What is expected:
Reproduce word for word, from the entries below, the line with "0 Comment (168, 249)", the line with "Foxsky (34, 931)", and every line between them, and nothing more.

Data section:
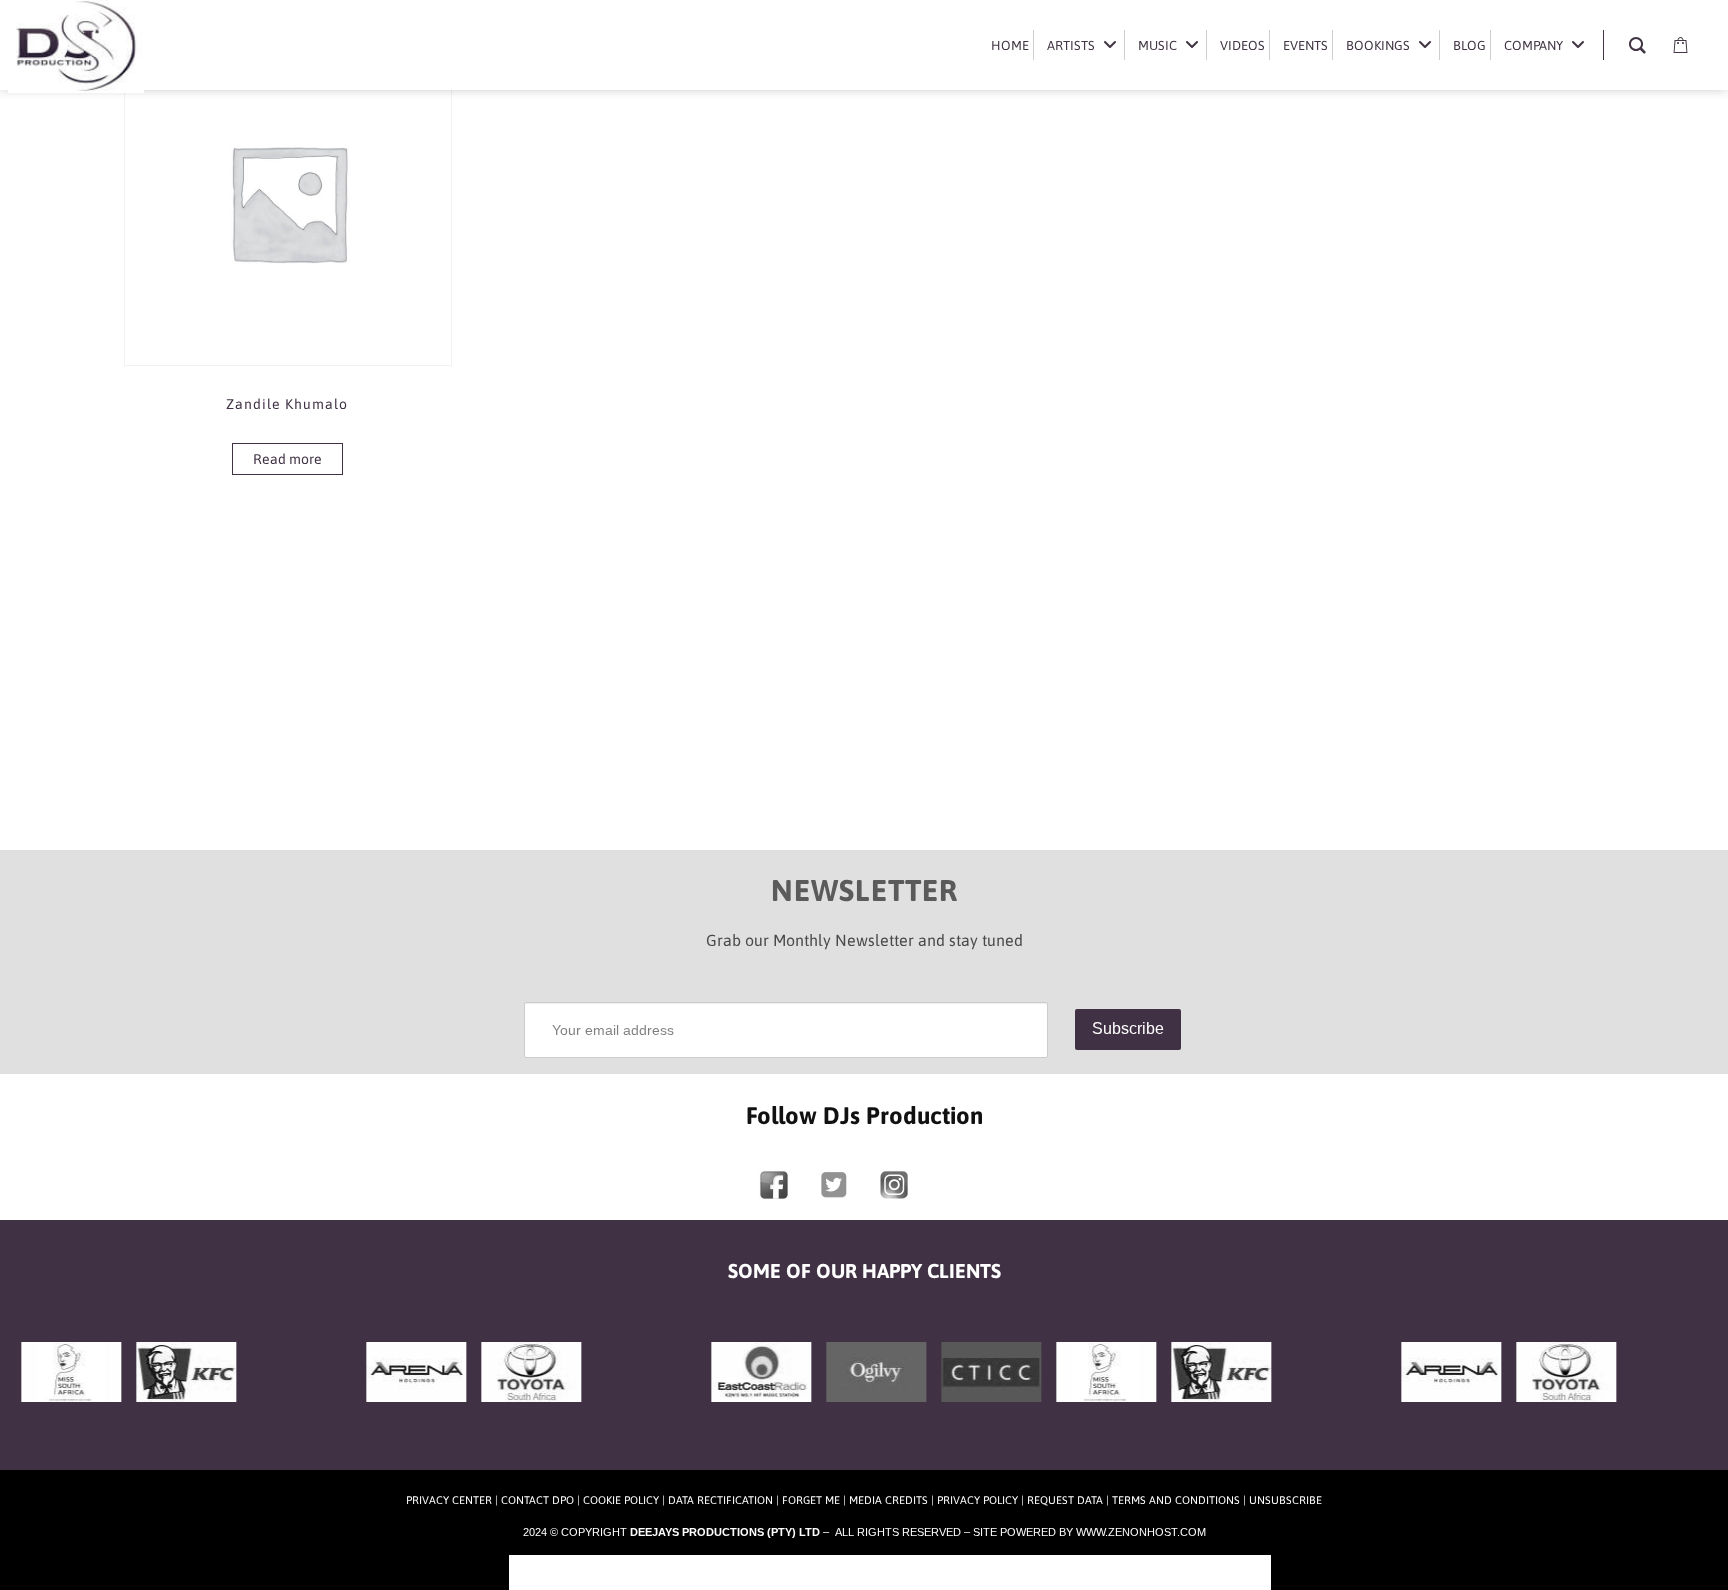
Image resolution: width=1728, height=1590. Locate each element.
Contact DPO (537, 1500)
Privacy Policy (977, 1500)
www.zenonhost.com (1141, 1532)
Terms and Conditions (1176, 1500)
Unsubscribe (1285, 1500)
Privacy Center (449, 1500)
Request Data (1065, 1500)
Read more (287, 459)
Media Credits (888, 1500)
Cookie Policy (621, 1500)
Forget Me (811, 1500)
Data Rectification (720, 1500)
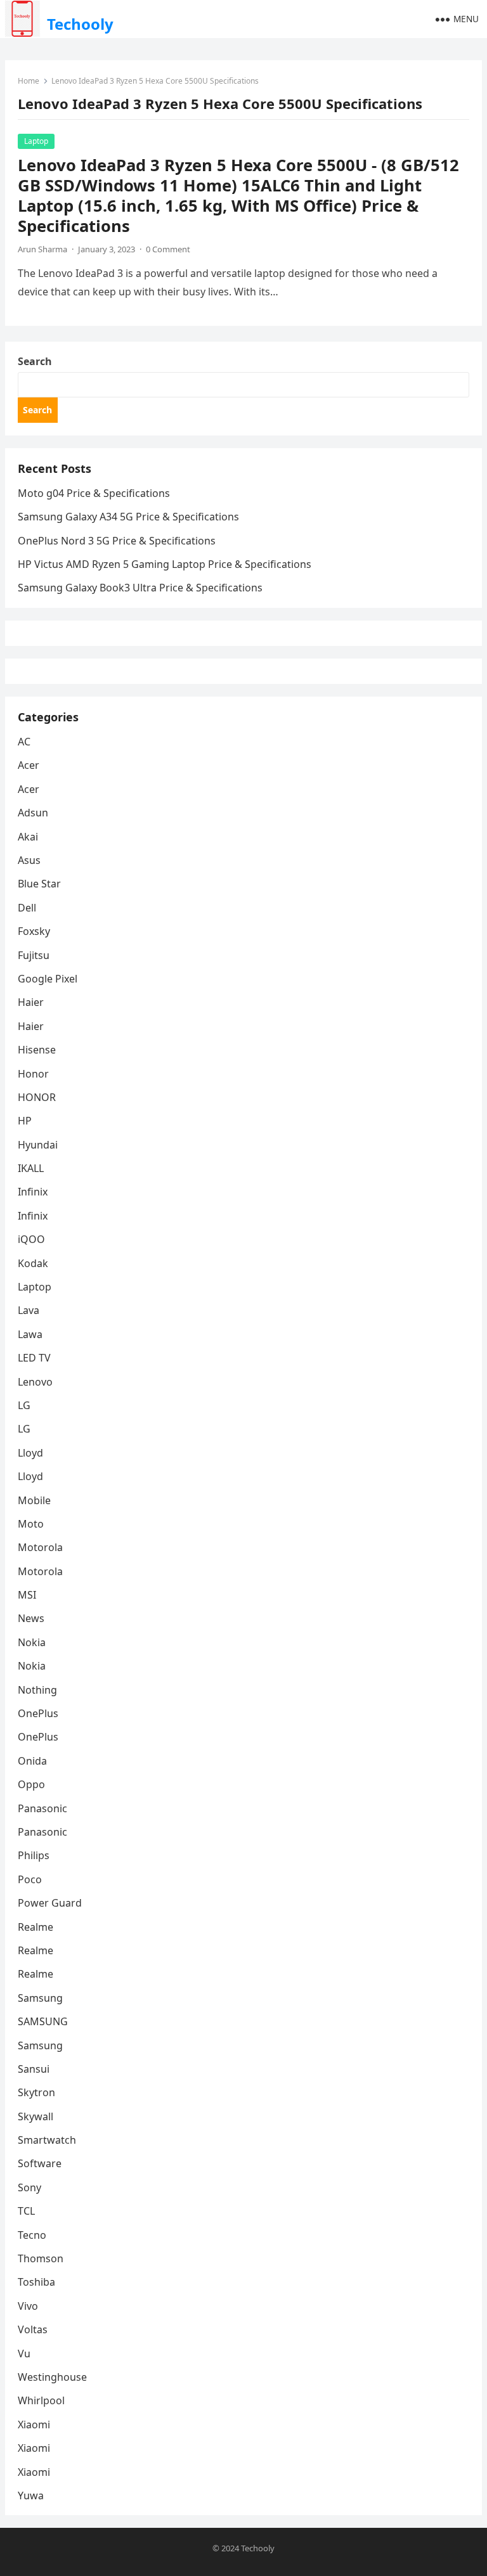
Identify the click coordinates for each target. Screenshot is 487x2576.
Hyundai (38, 1145)
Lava (28, 1310)
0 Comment (168, 249)
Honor (33, 1074)
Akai (28, 837)
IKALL (31, 1168)
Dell (27, 908)
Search (35, 361)
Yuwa (31, 2495)
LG (24, 1405)
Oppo (31, 1784)
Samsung (40, 1998)
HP (25, 1121)
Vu (24, 2353)
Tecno (32, 2235)
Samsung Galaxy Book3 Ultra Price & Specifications (140, 588)
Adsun (33, 813)
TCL (26, 2211)
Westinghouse (52, 2377)
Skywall (35, 2116)
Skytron (36, 2092)
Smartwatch (47, 2140)
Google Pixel (47, 979)
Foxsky (34, 931)
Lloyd (30, 1453)
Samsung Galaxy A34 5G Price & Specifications (128, 517)
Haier (31, 1002)
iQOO (31, 1239)
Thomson (40, 2258)
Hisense (37, 1050)
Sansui (33, 2069)
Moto (31, 1524)
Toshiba (36, 2282)
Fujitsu (33, 955)
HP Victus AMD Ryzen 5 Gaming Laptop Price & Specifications (164, 564)
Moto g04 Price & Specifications (94, 493)
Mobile (34, 1500)
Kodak (33, 1263)
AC (24, 742)
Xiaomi (34, 2424)
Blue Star (39, 884)
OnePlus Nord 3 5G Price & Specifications (117, 541)
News (31, 1618)
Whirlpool (41, 2400)
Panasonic (42, 1808)
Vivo (28, 2306)
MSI (27, 1595)
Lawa (30, 1334)
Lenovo (35, 1382)
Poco (30, 1879)
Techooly (80, 23)
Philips (33, 1855)
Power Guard (50, 1903)
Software (40, 2163)
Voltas (33, 2329)
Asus (29, 860)
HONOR (37, 1097)
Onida (32, 1761)
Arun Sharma (42, 249)
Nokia (32, 1642)
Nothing (37, 1690)
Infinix (33, 1192)
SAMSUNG (43, 2021)
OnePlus (38, 1713)
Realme (35, 1927)
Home (28, 80)
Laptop (36, 141)
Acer (28, 765)
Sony (29, 2187)
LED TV (34, 1358)
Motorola (40, 1547)
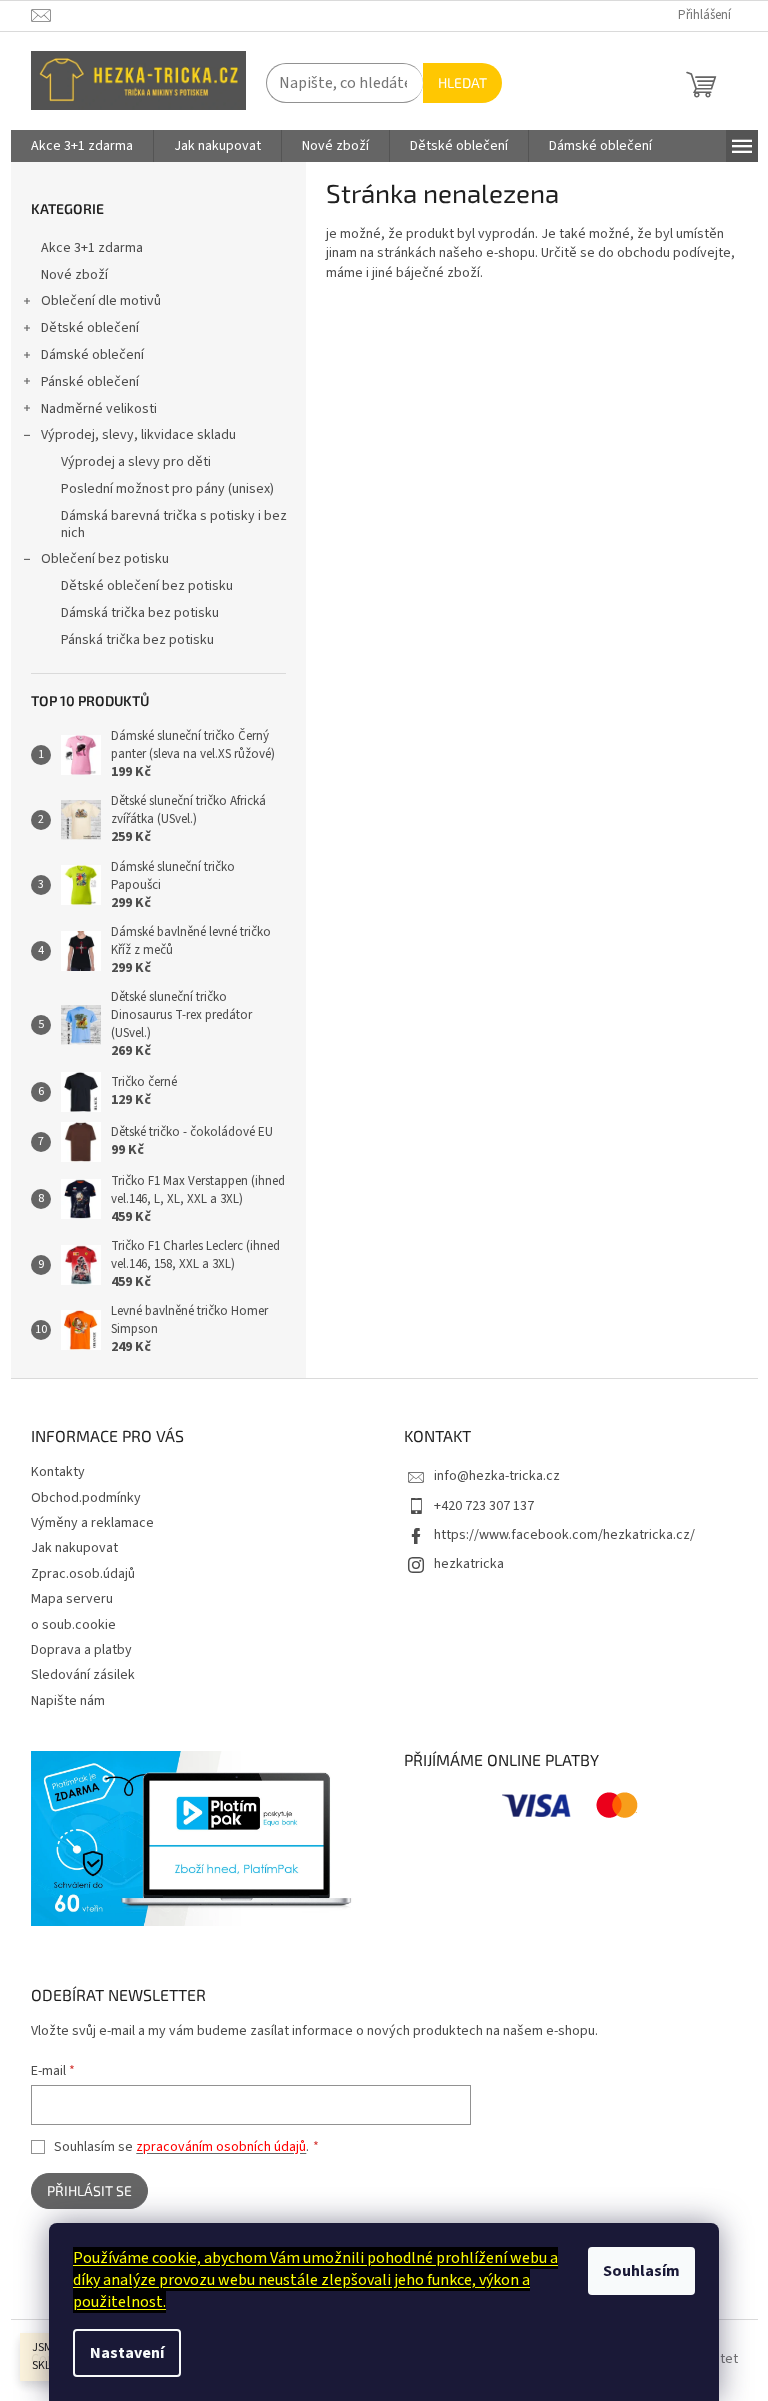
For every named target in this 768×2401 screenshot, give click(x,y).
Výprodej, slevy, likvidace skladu (138, 435)
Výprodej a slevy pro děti (136, 462)
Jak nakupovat (74, 1548)
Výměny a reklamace (92, 1523)
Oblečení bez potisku (105, 559)
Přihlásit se (89, 2190)
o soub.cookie (73, 1625)
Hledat (462, 82)
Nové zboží (74, 275)
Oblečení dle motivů (101, 301)
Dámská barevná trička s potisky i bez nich (174, 524)
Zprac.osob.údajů (83, 1574)
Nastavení (127, 2353)
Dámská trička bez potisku (140, 613)
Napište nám (68, 1701)
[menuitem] (82, 146)
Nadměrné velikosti (99, 409)
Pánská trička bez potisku (137, 640)
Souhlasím (641, 2271)
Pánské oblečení (90, 382)
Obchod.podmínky (86, 1498)
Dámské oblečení (92, 355)
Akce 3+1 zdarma (92, 248)
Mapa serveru (72, 1599)
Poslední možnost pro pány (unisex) (167, 489)
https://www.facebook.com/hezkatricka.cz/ (564, 1535)
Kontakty (58, 1472)
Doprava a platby (81, 1650)
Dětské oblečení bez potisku (147, 586)
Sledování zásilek (83, 1675)
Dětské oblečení (90, 328)
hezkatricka (469, 1564)
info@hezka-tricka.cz (497, 1476)
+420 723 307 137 (484, 1506)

Answer to the exercise:
0 Comment (168, 249)
Honor (33, 1074)
Akai (28, 837)
IKALL (31, 1168)
Dell (27, 908)
Search (35, 361)
Yuwa (31, 2495)
LG (24, 1405)
Oppo (31, 1784)
Samsung (40, 1998)
HP (25, 1121)
Vu (24, 2353)
Tecno (32, 2235)
Samsung Galaxy Book3 Ultra Price & Specifications (140, 588)
Adsun (33, 813)
TCL (26, 2211)
Westinghouse (52, 2377)
Skywall (35, 2116)
Skytron (36, 2092)
Smartwatch (47, 2140)
Google Pixel (47, 979)
Foxsky (34, 931)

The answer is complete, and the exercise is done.